(Instructions to follow)
In the entries below, count every line that has the string "agent", and answer with that count alone.
____________________
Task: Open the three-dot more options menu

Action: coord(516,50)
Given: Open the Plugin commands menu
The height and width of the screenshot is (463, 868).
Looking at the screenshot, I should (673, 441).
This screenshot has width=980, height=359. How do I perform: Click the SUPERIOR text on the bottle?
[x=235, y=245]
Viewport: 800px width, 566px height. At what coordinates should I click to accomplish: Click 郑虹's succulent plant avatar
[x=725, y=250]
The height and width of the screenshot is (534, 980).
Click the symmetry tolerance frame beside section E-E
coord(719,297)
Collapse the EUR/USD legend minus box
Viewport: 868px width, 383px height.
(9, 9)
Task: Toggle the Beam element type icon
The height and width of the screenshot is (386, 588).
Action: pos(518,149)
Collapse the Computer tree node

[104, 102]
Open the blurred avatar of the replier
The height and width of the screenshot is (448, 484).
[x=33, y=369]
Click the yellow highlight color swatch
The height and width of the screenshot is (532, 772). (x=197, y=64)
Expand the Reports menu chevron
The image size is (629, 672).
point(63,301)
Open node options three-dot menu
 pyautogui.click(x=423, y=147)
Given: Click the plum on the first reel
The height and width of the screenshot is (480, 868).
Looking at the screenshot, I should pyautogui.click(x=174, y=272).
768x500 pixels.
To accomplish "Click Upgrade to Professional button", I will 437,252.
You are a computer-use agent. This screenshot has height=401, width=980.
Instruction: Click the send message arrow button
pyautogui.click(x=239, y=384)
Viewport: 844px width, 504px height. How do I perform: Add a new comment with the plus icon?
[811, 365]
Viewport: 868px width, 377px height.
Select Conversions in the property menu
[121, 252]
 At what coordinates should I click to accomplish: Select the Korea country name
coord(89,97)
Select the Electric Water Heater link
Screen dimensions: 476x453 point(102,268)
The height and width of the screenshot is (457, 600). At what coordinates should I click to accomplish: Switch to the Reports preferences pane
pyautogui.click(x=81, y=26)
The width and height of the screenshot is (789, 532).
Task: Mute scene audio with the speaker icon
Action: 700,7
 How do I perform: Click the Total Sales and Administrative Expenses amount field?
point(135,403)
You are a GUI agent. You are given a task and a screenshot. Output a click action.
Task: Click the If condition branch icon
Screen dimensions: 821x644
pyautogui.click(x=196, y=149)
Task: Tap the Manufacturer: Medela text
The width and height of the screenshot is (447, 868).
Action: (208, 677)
____________________
(Result for this task)
2